- Governor Jerry Brown has signed 11 bills into law that will further California’s effort to cut greenhouse gas emissions and boost the state’s leadership in the U.S. fight against climate change.
- Brown announced a new goal of getting 1.5 million zero-emission cars on California’s roads in the next ten years.
- The bills increase permits for clean-air vehicles’ use of car-pool lanes by 15,000, create rebates for low-income residents’ purchase of lower emissions cars, require streamlined permitting by local jurisdictions for residential solar, and require a state standard to control methane and other pollutants.

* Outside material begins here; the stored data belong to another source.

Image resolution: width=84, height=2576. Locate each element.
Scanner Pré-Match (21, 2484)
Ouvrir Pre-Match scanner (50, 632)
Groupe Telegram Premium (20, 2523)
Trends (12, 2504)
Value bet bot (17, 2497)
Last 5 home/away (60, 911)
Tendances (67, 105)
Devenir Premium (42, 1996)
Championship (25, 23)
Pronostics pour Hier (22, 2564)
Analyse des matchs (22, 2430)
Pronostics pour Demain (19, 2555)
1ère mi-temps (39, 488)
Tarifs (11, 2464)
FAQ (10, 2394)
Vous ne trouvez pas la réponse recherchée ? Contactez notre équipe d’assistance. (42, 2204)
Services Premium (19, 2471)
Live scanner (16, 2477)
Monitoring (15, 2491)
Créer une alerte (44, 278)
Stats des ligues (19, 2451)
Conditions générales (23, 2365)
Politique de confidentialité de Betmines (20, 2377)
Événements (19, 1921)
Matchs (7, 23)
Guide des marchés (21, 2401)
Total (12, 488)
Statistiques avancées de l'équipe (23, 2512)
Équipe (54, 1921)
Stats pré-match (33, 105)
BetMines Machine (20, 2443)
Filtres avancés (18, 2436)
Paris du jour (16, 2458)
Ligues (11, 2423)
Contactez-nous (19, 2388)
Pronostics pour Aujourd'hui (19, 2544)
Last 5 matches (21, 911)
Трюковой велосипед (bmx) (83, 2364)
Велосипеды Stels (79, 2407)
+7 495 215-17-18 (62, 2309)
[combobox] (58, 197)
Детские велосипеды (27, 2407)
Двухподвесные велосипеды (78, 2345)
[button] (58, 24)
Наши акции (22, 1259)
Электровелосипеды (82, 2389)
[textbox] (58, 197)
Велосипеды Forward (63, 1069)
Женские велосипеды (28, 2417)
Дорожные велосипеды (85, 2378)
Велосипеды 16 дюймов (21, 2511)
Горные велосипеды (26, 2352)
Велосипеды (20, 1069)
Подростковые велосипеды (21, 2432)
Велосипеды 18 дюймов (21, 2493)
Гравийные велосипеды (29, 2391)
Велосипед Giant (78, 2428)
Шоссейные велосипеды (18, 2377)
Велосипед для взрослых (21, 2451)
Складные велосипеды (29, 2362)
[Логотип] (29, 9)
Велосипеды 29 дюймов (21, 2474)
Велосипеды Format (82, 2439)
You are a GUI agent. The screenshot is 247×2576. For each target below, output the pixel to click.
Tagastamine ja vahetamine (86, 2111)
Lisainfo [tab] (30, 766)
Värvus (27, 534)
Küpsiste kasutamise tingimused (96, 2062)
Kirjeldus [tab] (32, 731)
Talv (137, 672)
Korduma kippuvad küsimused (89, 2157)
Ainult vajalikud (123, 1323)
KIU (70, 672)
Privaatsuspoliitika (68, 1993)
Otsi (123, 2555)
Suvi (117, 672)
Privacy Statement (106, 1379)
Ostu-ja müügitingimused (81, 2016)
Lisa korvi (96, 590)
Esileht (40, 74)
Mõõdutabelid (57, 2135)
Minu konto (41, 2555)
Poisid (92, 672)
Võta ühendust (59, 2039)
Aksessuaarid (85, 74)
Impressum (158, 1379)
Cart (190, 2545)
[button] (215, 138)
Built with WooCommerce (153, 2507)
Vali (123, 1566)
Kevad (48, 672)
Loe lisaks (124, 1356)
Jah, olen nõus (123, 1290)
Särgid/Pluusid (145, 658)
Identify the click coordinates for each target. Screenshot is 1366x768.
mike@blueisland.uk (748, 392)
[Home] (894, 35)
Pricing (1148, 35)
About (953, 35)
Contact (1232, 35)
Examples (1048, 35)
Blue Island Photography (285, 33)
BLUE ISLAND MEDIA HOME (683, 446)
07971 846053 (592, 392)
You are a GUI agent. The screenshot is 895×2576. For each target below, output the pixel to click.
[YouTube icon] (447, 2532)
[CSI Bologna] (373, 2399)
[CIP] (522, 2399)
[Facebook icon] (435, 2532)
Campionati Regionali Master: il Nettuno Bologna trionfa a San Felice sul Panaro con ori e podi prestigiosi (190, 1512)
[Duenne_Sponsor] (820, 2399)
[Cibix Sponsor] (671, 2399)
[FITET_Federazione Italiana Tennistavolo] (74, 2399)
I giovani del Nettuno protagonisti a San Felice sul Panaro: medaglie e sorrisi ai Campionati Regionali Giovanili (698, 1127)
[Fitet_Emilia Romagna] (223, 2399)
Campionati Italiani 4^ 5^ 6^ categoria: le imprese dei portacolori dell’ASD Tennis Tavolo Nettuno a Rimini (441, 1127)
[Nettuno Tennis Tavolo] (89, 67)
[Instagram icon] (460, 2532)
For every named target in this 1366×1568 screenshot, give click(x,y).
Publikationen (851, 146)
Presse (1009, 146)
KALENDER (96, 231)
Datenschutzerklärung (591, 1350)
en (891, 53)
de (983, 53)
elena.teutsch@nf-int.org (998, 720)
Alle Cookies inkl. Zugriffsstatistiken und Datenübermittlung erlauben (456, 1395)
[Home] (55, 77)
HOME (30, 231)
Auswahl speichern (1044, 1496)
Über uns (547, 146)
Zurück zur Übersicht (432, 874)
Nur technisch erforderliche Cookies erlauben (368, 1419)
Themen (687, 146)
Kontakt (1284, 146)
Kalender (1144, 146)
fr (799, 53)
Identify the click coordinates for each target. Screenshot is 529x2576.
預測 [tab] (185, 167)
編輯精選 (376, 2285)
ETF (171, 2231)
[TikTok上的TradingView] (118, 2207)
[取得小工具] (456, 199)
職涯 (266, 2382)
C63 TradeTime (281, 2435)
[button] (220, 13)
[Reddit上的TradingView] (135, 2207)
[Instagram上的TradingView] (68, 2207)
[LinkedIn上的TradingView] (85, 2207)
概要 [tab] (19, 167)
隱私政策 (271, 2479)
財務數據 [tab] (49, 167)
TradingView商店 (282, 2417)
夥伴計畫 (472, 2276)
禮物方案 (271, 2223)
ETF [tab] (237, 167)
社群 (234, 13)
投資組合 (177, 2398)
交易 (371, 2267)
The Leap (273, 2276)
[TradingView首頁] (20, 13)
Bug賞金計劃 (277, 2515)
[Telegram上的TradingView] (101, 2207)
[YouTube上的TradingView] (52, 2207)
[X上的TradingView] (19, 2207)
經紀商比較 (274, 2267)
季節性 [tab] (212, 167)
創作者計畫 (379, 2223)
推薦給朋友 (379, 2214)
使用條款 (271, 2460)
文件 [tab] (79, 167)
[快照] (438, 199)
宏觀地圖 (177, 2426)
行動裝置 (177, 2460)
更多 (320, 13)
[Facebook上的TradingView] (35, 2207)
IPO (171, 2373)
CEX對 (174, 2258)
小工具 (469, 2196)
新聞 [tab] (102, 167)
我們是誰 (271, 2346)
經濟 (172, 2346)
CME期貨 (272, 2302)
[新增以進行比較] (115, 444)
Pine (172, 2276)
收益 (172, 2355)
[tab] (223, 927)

In Brown’s 2010 to 2014 Gubernatorial term, the state increased its renewables mandate to 33% by 2020. The state recently signed an agreement with Mexico to increase cross-border investments in renewables, clean fuels, and clean energy technologies, and another agreement with China to work against climate change.
Polls show Brown is in a very strong position for re-election and an unprecedented second two-term governorship. In Governor Brown’s first two-term governorship from 1974 to 1982, he led the fight for energy efficiency and solar and fought against air pollution, tax breaks for oil companies, and offshore oil drilling.
California’s 2002 law requiring post-2009 model vehicle carbon dioxide emissions reductions set a standard subsequently enacted by the federal government in 2012. Zero-emission vehicles are defined in California as battery-electric vehicles, plug-in hybrid-electric vehicles, and hydrogen fuel-cell-electric vehicles.
California had 709,766 hybrids in 2013, up from 337,881 in 2009. And thanks to a $5,000 state tax rebate for electric and zero-emission cars, the state has gotten 60,988 electric vehicles — 40% of the U.S. plug-in fleet — on its roads by providing $158 million in rebates since 2010.